Неверно, что банкиры откровенно пренебрегали учением церкви. Конечно, они не всегда вели себя последовательно и часто нарушали запрет ростовщичества в частных сделках. Однако отсюда не следует, что многие тогдашние коммерсанты подвергали сомнению данный запрет, возведенный церковью в догму[7]. Более того, многих банкиров мучила совесть из-за совершенных ими нечестивых сделок. Многочисленные доказательства можно найти в средневековых завещаниях, когда завещатель распоряжался возвратить все неправедно нажитые деньги. Правда, после 1350 г. подобные распоряжения делались все реже. Конечно, торговые банкиры по-прежнему завещали часть своего состояния церкви за спасение их душ, и им совсем не хотелось, чтобы из-за условий завещания их клеймили презренными ростовщиками.

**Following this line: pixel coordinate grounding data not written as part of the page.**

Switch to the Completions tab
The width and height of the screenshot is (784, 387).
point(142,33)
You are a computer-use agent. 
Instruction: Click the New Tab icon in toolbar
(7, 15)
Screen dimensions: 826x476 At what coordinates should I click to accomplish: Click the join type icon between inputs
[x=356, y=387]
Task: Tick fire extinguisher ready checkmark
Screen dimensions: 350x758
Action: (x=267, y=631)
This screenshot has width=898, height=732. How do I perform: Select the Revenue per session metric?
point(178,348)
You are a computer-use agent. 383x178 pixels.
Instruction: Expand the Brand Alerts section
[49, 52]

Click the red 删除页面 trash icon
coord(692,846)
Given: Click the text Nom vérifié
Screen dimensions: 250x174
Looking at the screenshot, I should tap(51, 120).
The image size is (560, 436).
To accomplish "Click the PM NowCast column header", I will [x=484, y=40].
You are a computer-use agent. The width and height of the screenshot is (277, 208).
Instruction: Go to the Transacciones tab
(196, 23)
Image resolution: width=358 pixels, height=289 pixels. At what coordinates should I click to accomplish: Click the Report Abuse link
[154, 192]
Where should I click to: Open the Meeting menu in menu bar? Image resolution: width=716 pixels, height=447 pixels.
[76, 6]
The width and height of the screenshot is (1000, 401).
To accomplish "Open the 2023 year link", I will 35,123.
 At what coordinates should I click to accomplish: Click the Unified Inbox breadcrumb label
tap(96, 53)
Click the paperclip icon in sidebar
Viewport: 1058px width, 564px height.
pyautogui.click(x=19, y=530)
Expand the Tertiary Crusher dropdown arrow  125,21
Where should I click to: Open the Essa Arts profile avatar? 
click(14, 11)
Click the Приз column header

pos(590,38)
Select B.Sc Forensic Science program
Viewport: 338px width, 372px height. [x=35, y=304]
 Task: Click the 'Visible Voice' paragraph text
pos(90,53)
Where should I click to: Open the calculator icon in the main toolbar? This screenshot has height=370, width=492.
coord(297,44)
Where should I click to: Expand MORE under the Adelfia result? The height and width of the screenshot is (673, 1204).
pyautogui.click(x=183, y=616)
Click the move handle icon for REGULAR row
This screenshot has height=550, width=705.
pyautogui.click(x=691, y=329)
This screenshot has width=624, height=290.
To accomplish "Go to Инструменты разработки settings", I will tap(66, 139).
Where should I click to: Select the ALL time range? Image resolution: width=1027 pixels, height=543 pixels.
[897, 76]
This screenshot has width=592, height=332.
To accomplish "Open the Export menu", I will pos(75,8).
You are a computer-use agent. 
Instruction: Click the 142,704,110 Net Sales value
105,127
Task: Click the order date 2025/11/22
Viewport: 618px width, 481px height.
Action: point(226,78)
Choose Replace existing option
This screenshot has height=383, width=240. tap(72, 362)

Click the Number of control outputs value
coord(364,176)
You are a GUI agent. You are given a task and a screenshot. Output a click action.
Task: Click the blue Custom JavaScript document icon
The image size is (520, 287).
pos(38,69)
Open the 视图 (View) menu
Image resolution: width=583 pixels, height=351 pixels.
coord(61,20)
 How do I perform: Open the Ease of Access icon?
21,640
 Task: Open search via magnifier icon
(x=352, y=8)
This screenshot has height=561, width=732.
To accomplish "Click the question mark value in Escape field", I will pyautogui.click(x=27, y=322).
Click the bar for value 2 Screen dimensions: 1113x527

Более того, они утверждали, скорее всего убежденно, что вовсе и не давали деньги в рост, а совершали абсолютно законные операции. По мере возможности все банки действительно остерегались незаконных контрактов. Даже безжалостный и скупой банкир из Прато, Франческо ди Марко Датини (1335–1410), хвастал в письмах жене, что он никогда не получал незаконных барышей. Узнав, что управляющий филиалом его банка в Барселоне принимал участие в сомнительных обменных операциях, разгневанный хозяин устроил ему разнос и вынудил отказаться от операции. Такое же отношение заметно и в письмах сера Лапо Маццеи (1350–1412), советника и нотариуса Датини. Как правило, в партнерских соглашениях, составленных Медичи, запрет на незаконный обмен оговаривался особо. Правда, судя по бухгалтерским книгам и другим документам, запрет выполнялся далеко не всегда. Вполне понятен поступок самого Козимо де Медичи: мучимый совестью из-за неправедно нажитого богатства, он получил папскую буллу, по которой, в искупление собственной алчности, он должен был сделать богатый дар флорентийскому монастырю Сан-Марко[8].